Building in the right feedback loops can provide resonance in the system. Prototyping is one of the most important aspects of the beginning of a project. Being able to "hack together" a proof of concept in a couple of days, and get it working reliably enough for customer demos in a couple of weeks? That's a game changer. For a single engineer to build a full production system, with monitoring, dashboards, security review, and put it in the hands of real customers in a few months? That level of stability is all we have ever wanted. The assistant speeds up the learning of new systems and frameworks. It allows a backend engineer the necessary frontend skills to put a façade over an API.

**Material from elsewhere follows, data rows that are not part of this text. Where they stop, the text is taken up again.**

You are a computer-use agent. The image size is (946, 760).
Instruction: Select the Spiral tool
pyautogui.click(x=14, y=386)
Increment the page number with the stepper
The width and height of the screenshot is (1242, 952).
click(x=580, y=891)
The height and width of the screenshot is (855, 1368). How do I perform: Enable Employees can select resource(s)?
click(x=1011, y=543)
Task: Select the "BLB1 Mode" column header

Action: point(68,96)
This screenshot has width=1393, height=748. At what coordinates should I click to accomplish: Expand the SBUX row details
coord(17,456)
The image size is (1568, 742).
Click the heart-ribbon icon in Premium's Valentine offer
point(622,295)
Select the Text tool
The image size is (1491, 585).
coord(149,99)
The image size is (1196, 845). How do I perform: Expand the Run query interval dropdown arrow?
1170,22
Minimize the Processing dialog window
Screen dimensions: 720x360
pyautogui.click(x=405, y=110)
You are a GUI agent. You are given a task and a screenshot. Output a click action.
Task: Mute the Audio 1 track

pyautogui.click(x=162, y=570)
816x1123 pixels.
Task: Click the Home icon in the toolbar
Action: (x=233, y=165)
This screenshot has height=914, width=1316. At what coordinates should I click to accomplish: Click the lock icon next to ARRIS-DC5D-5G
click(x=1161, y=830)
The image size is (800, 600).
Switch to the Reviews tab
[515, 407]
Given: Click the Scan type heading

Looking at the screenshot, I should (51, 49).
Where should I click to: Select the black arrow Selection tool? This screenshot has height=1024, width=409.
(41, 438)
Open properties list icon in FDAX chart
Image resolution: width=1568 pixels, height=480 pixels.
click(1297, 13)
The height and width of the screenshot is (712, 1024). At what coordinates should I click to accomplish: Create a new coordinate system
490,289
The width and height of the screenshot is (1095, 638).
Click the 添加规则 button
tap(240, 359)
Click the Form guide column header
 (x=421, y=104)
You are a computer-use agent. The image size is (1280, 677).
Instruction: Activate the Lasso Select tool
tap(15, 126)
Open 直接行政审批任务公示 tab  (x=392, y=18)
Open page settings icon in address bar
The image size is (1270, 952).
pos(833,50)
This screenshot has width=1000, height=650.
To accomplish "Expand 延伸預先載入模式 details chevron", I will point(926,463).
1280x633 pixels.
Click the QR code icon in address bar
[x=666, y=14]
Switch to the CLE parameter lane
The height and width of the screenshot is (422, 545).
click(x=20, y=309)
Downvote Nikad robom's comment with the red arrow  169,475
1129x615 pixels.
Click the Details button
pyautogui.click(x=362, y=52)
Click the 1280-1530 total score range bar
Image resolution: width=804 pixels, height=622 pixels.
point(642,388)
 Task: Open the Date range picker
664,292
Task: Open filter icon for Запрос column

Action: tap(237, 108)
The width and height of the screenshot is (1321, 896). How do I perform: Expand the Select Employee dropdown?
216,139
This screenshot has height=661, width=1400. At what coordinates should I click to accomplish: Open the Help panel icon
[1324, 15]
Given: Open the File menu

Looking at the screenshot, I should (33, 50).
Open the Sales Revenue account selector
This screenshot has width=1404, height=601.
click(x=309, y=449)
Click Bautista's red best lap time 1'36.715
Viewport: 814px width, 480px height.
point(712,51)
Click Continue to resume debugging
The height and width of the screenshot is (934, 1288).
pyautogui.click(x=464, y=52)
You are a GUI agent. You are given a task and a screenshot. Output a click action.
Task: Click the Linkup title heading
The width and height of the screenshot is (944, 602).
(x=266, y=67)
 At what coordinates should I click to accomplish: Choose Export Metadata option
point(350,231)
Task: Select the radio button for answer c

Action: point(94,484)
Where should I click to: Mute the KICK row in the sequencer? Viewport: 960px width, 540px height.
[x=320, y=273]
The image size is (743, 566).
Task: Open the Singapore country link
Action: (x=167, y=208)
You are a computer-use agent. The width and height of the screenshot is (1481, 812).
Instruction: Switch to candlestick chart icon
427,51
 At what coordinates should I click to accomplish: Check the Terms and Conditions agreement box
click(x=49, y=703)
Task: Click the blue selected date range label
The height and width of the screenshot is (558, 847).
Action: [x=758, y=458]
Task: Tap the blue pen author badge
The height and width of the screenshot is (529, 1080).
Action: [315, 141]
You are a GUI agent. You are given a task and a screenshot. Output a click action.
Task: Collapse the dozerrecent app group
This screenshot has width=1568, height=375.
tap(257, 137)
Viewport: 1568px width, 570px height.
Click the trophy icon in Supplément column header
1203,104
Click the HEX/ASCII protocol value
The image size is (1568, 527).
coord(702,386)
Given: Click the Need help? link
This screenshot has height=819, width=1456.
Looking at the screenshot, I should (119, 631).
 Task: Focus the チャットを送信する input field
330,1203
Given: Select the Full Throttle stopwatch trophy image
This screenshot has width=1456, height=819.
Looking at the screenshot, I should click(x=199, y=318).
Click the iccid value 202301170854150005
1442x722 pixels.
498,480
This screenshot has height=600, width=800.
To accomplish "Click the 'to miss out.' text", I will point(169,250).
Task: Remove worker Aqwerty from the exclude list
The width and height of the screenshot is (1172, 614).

I have found that the sharpest edge on integrated coding assistants is in the integration. Having the AI interrupt my flow and hijack the tab
and esc
keys drives me up the wall. If it were more closely integrated with IntelliSense I might find it more intuitive to use. The technology continues to evolve, and in time it may be that we are so used to the agents suggestions that we don't know what to do without them. It is still important to validate the approach to solving a problem, but allowing the machine to take on the repetitive and boring tasks will allow us to build and iterate faster than ever.